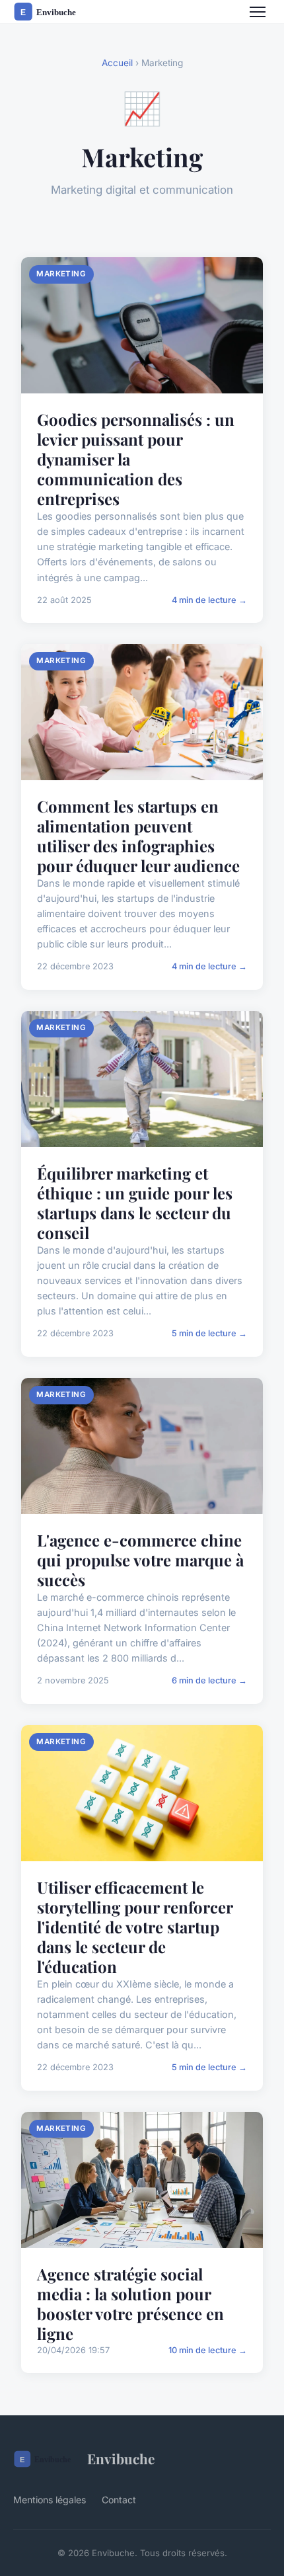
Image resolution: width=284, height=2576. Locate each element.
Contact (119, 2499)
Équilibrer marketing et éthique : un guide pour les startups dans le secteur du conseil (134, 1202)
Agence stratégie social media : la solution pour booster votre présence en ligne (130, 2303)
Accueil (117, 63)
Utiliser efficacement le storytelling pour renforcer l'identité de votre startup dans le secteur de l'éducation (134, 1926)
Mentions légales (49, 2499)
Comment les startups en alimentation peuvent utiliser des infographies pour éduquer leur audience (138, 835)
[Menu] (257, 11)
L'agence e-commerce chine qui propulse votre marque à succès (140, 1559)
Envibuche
--*--
Once the pictures are set aside, output all of the data above verbatim.

▶ SOLUTION TO THIS TASK:
Image resolution: width=284, height=2576. Locate each element.
Contact (119, 2499)
Équilibrer marketing et éthique : un guide pour les startups dans le secteur du conseil (134, 1202)
Agence stratégie social media : la solution pour booster votre présence en ligne (130, 2303)
Accueil (117, 63)
Utiliser efficacement le storytelling pour renforcer l'identité de votre startup dans le secteur de l'éducation (134, 1926)
Mentions légales (49, 2499)
Comment les startups en alimentation peuvent utiliser des infographies pour éduquer leur audience (138, 835)
[Menu] (257, 11)
L'agence e-commerce chine qui propulse votre marque à succès (140, 1559)
Envibuche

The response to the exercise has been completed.